Although everyone can be affected by the hazards of lead-based paint, children under the age of six are most vulnerable and have a significantly higher health risk. The new federal regulation is intended to protect children and adults during renovation, repair, and painting projects in pre-1978 housing and in pre-1978 child-occupied facilities, including schools and daycare centers, where existing lead-based paint will be disturbed by the work.
Children exposed to lead at an early age are likely to suffer from a variety of permanent conditions including: brain, liver, and kidney damage; slowed development; learning disabilities; behavior problems; lowered intellect; hearing loss; and restlessness, according to the EPA. The EPA website offers detailed information about what causes lead poisoning and the signs of lead poisoning on its website: http://www.epa.gov/lead/pubs/chancefactsheet.pdf
Where does lead in homes come from? Dust is the main problem. The most common way to get lead in the body is from dust that is ingested. Young children are at highest risk due to irresponsible renovations that spread lead dust around a home or business. When young children place their hands in their mouth while playing or crawling, they inadvertently ingest the toxin. On the other hand, coming in contact with lead dust is not necessarily harmful if properly managed. Lead dust comes from deteriorating lead-based paint, which was commonly used before 1978, and from lead-contaminated soil that gets tracked into the home. This dust, however, may accumulate to unsafe levels and home renovation creates large quantities. Common renovation activities like sanding, cutting, and demolition can create hazardous lead dust and chips that threaten the health of younger family members.
But proper, lead-safe work practices protect families from the dust during a renovation, repair, or painting job. These practices include: containing dust inside the work area, using dust-minimizing work methods, and conducting a careful cleanup. An EPA-certified renovator will adhere to the EPA’s rules and regulations to ensure the safety of your family and your home.

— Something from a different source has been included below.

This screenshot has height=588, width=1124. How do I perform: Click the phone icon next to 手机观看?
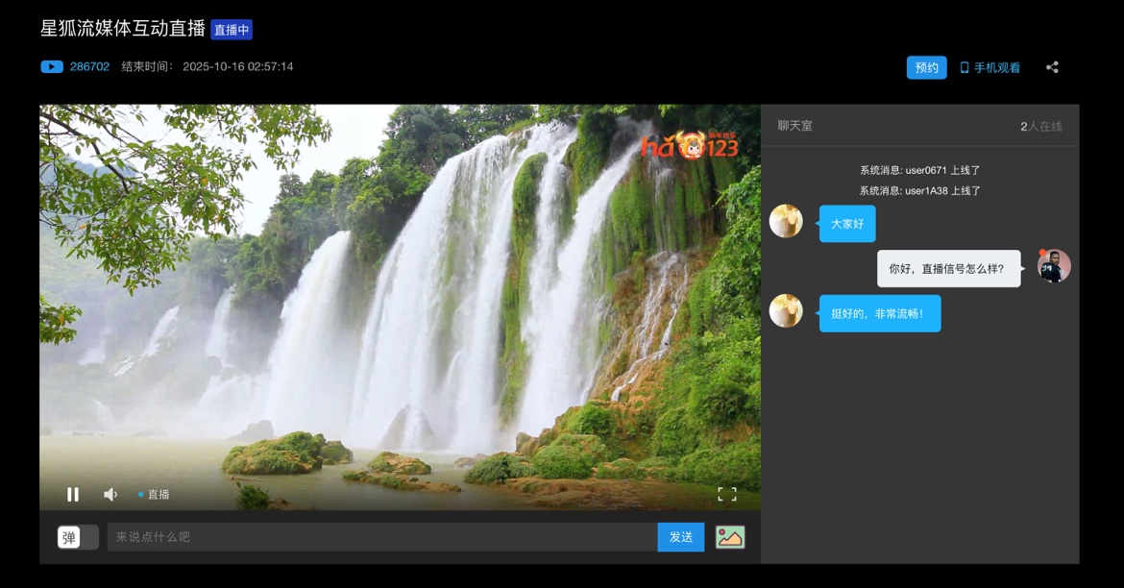[x=965, y=68]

As a dedicated advocate for environmental safety issues in the renovation industry, I’m glad to see the EPA mandating that all contractors follow safe and sensible work practices when dealing with pre-1978 housing. All companies need to approach their work with an eye toward protecting their customers’ properties and families. Contractors must invest in and utilize specialized equipment like HEPA vacuums and air-filtration units that contain and remove lead dust during renovation.
James Gulliford, the EPA’s assistant administrator for Prevention, Pesticides and Toxic Substances, warns consumers about the necessity of hiring contractors who are in compliance with EPA law.
In published reports, Gulliford has been quoted as saying, “Childhood lead poisoning is a preventable disease. The EPA’s new rule requires contractors and maintenance workers who renovate and repair older housing, child care facilities, and schools to follow common sense lead-safe work practices so that children are not exposed to hazardous lead dust. By requiring renovators to be certified, we’re also helping consumers identify contractors who are trained in lead-safe work practices.” Gulliford reiterated the EPA’s goal, “to eliminate childhood lead poisoning as a major health concern by the year 2010.”
But what qualifications should consumers look for when hiring a contractor?
Property owners have the ultimate responsibility for the safety of their family, tenants, or children in their care. This means properly preparing for the renovation, keeping people out of the work area, and ensuring the use of lead-safe work practices.
The new federal law requires that individuals receive specific information from their contractors before renovating six square feet or more of painted surfaces in a room for interior projects, or more than 20 square feet of painted surfaces for exterior projects, in housing, child care facilities, and schools built before 1978.
Renovators must give homeowners and tenants a copy of the EPA publication, Renovate Right, (Publication EPA-740-F-08-002), within 60 days of beginning renovation of target housing. The booklet, which can be downloaded from http://www.epa.gov/lead/pubs/renovaterightbrochure.pdf, is available in both English and Spanish. Also, renovators must provide a copy of this pamphlet and general renovation information to child care facilities, including preschools and kindergarten classrooms, and to the families of children under the age of six who attend those facilities.
To become an EPA “Certified Renovator,” contractors need to complete the required EPA Certified Renovator training courses in compliance with the new federal requirements. These courses are mandated in order to educate painters, contractors, and renovators about environmental regulations. Consumers should ask for proof of certification when considering prospective contractors.
Consumers need to be alert and informed about the importance of lead-safe work practices during painting, decorating, remodeling, renovation, and maintenance projects. They need to know if renovation, repair, or painting work in their home or apartment will trigger the requirements in the EPA rule. EPA’s website is the best source of information for consumers regarding the new requirements. Log onto www.epa.gov/lead/pubs/renovation.htm to get complete details about the regulation and valuable resources, including several PDF pamphlets on lead, lead-based paint, lead poisoning, and steps to perform renovations in pre-1978 housing and child-occupied facilities.